The warm weather last weekend brought out the crowds, of course, with beaches flooded with tourists, although some people were at least willing to enforce social distancing.

Elsewhere the nation was out in force to celebrate V.E. Day, as thousands of households marked the defeat of the Axis with street parties and mass singalongs, of a kind not seen since the last spate of street parties to celebrate the Queen having some sort of birthday or something. I’m not one to kill the mood but there was something almost jingoistic about the furore of national pride, given that it was marked in the Daily Mail as ‘A Victory over Europe’ (possibly a typo, but almost certainly a Freudian Slip) and that in the midst of waving union flags and shouting about taking our country back people seem to have forgotten that it wasn’t a British victory, it was an Allied victory, and that we wouldn’t have won it without the Russians and the Yanks. And I’m really not sure how I feel about marking every sodding anniversary with another blowout, even if this one had to be observed from behind closed doors. I do Remembrance Sunday, because it’s important we mark it somehow, but…well, let’s just say that this wasn’t really about the Second World War, was it? Nonetheless, I accept I am a minority view, and I share my views with people who will understand them, as well as occasionally dumping them on a blog no one reads.

» **Records for processing**:

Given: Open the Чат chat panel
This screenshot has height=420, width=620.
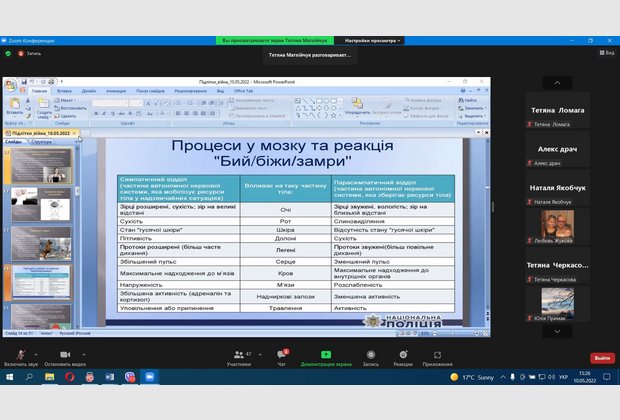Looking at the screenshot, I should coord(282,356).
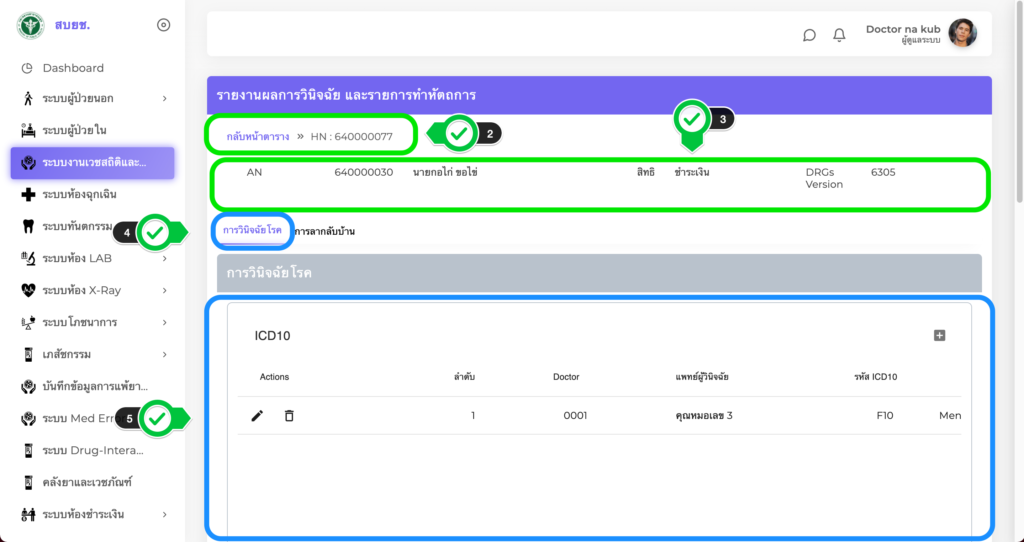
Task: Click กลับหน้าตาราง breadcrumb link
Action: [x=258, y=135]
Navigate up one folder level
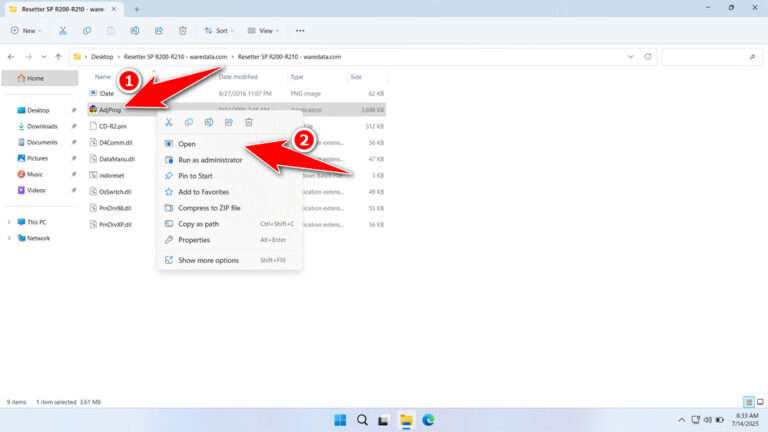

» **Task 1**:
What did the Daily Mail call V.E. Day, according to the V.E. Day passage?
» **Task 2**:
Rewrite all of the records with "folder" changed to "directory" and everything else left the same. Leave the pictures out.

» **Task output 1**:
It called it ‘A Victory over Europe’.

» **Task output 2**:
Given: Open the Чат chat panel
This screenshot has height=420, width=620.
Looking at the screenshot, I should coord(282,356).
Task: Click กลับหน้าตาราง breadcrumb link
Action: [x=258, y=135]
Navigate up one directory level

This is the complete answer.